使用BCP插入具有Unicode字符的行 [英] Insert rows with Unicode characters using BCP
问题描述
我正在使用BCP将数据从CSV文件批量上传到SQL Azure(因为不支持BULK INSERT).此命令运行并上传行:
I'm using BCP to bulk upload data from a CSV file to SQL Azure (because BULK INSERT is not supported). This command runs and uploads the rows:
bcp [resource].dbo.TableName in C:\data.csv -t "," -r "0x0a" -c -U bcpuser@resource -S tcp:resource.database.windows.net
但是data.csv是UTF8编码的,并且包含非ASCII字符串.这些被损坏.我尝试将-c选项更改为-w:
But data.csv is UTF8 encoded and contains non-ASCII strings. These get corrupted.
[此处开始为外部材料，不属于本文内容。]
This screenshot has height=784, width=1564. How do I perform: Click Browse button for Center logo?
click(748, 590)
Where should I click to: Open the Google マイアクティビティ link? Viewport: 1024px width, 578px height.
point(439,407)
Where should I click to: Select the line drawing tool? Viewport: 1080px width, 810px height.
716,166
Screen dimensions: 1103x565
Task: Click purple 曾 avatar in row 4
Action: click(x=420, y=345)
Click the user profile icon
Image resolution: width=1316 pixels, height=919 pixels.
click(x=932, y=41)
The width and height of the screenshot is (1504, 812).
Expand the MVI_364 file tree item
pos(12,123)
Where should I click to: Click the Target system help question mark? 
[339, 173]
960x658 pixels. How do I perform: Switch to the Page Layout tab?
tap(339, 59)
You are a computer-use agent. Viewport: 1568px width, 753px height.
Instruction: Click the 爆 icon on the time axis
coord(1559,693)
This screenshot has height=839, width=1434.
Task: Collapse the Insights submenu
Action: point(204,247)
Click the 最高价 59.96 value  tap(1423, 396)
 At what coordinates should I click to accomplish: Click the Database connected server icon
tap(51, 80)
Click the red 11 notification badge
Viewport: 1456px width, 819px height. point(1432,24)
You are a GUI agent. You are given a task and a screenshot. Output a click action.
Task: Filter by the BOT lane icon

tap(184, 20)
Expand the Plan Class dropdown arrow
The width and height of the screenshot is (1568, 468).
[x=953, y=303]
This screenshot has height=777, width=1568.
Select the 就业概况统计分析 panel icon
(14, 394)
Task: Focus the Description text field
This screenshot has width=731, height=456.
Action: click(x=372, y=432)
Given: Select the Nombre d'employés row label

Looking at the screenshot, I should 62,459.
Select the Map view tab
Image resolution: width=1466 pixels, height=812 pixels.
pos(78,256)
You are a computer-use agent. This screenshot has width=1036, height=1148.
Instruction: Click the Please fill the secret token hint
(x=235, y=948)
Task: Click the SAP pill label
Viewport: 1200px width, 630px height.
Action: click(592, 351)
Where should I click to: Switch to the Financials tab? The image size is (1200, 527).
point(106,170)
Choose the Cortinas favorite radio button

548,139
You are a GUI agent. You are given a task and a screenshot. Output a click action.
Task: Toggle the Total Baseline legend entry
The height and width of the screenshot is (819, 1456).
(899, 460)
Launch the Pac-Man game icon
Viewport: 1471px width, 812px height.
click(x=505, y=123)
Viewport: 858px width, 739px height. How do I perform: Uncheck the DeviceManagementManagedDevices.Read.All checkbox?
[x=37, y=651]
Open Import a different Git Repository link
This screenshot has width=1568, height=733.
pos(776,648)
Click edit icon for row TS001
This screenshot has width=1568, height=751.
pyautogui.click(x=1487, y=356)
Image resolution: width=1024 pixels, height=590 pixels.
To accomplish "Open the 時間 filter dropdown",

I've tried changing the -c option to -w:
bcp [resource].dbo.TableName in C:\data.csv -t "," -r "0x0a" -w -U bcpuser@resource -S tcp:resource.database.windows.net
但是随后我得到复制0行".
But then I get '0 rows copied'.
我在做什么错,如何使用BCP批量插入Unicode字符?
What am I doing wrong and how do I bulk insert Unicode characters using BCP?
推荐答案
但是data.csv是UTF8编码的
But data.csv is UTF8 encoded
UTF-8编码是主要问题.使用-w
将无济于事,因为在Microsoft-land中,术语"Unicode"几乎总是指UTF-16 Little Endian.
The UTF-8 encoding is the primary issue. Using -w
won't help because in Microsoft-land, the term "Unicode" nearly always refers to UTF-16 Little Endian.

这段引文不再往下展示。